En application de l'article R. 611-8 du code de justice administrative, l'affaire a été dispensée d'instruction.
Mme B... a été admise au bénéfice de l'aide juridictionnelle totale par une décision du 24 novembre 2017.
Vu les autres pièces du dossier ;
Vu :
- la convention européenne de sauvegarde des droits de l'homme et des libertés fondamentales ;
- la Charte des droits fondamentaux de l'Union européenne ;
- le règlement (UE) n° 604/2013 du Parlement européen et du Conseil du 26 juin 2013 établissant les critères et mécanismes de détermination de l'État membre responsable de l'examen d'une demande de protection internationale introduite dans l'un des États membres par un ressortissant de pays tiers ou un apatride ;
- le code de l'entrée et du séjour des étrangers et du droit d'asile ;
- la loi n° 91-647 du 10 juillet 1991 ;
- le code de justice administrative ;
Le président de la formation de jugement ayant dispensé le rapporteur public, sur sa proposition, de prononcer des conclusions à l'audience ;
Les parties ayant été régulièrement averties du jour de l'audience ;
Après avoir entendu au cours de l'audience publique :
- le rapport de Mme Dèche, premier conseiller ;
- les observations de Me Vernet, avocat de Mme B... ;
Considérant ce qui suit :
1. Mme B..., née le 15 septembre 1955, de nationalité arménienne, est entrée en France le 8 juin 2017. Elle a présenté une demande d'asile, le 4 juillet 2017. Les autorités tchèques, regardées comme responsables de sa demande d'asile en application du 4 de l'article 12 du règlement (UE) n° 604/2013 du 26 juin 2013, ont fait part de leur accord pour sa réadmission, le 24 août 2017. Par arrêté du 6 septembre 017, le préfet du Rhône a décidé sa remise aux autorités tchèques. Par arrêté du 6 octobre 2017, le préfet du Rhône l'a assignée à résidence dans l'attente de l'exécution de la mesure d'éloignement à destination de la République tchèque. Mme B... relève appel du jugement par lequel le magistrat désigné par le président du tribunal administratif de Lyon a rejeté sa demande tendant à l'annulation de ces arrêtés.

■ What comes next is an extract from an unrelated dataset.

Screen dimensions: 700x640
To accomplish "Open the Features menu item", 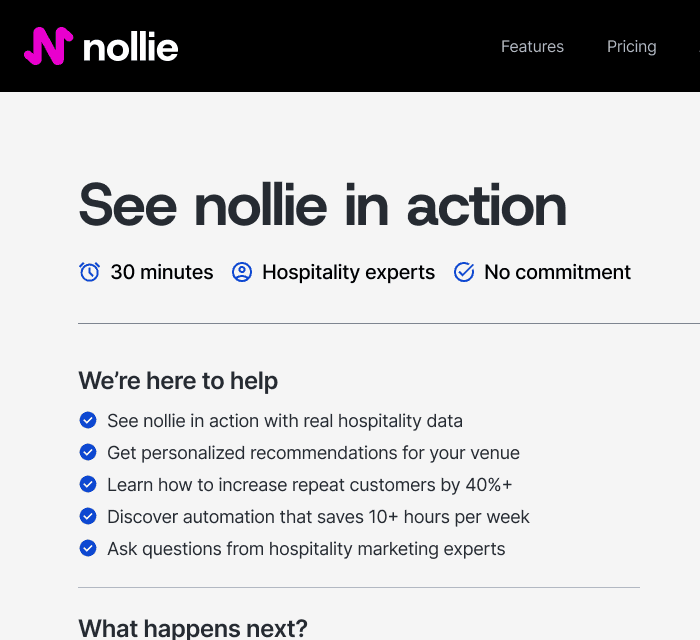I will 532,46.
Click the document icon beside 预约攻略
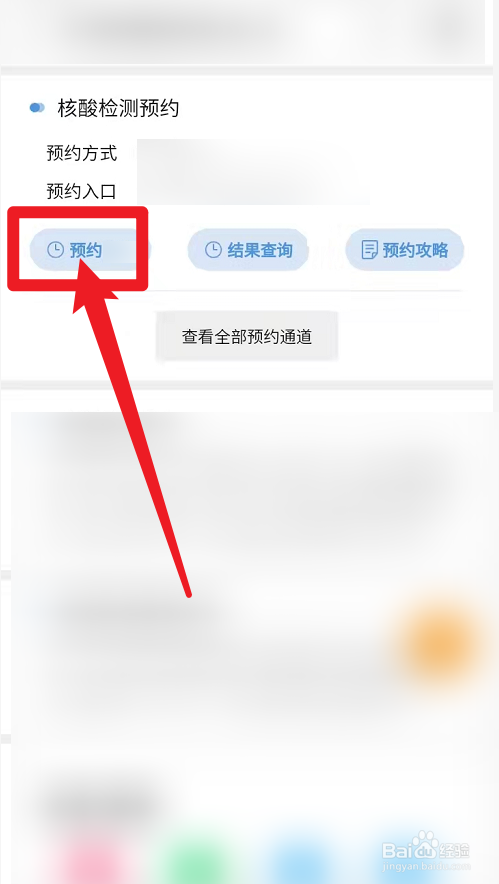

Sur la légalité de la décision de remise aux autorités tchèques :
2. Aux termes du 1 de l'article 17 du règlement (UE) n° 604/2013 : " 1. Par dérogation à l'article 3, paragraphe 1, chaque État membre peut décider d'examiner une demande de protection internationale qui lui est présentée par un ressortissant de pays tiers ou un apatride, même si cet examen ne lui incombe pas en vertu des critères fixés dans le présent règlement (...) 2. L'État membre dans lequel une demande de protection internationale est présentée et qui procède à la détermination de l'État membre responsable, ou l'État membre responsable, peut à tout moment, avant qu'une première décision soit prise sur le fond, demander à un autre État membre de prendre un demandeur en charge pour rapprocher tout parent pour des raisons humanitaires fondées, notamment, sur des motifs familiaux ou culturels, même si cet autre État membre n'est pas responsable au titre des critères définis aux articles 8 à 11 et 16. Les personnes concernées doivent exprimer leur consentement par écrit ".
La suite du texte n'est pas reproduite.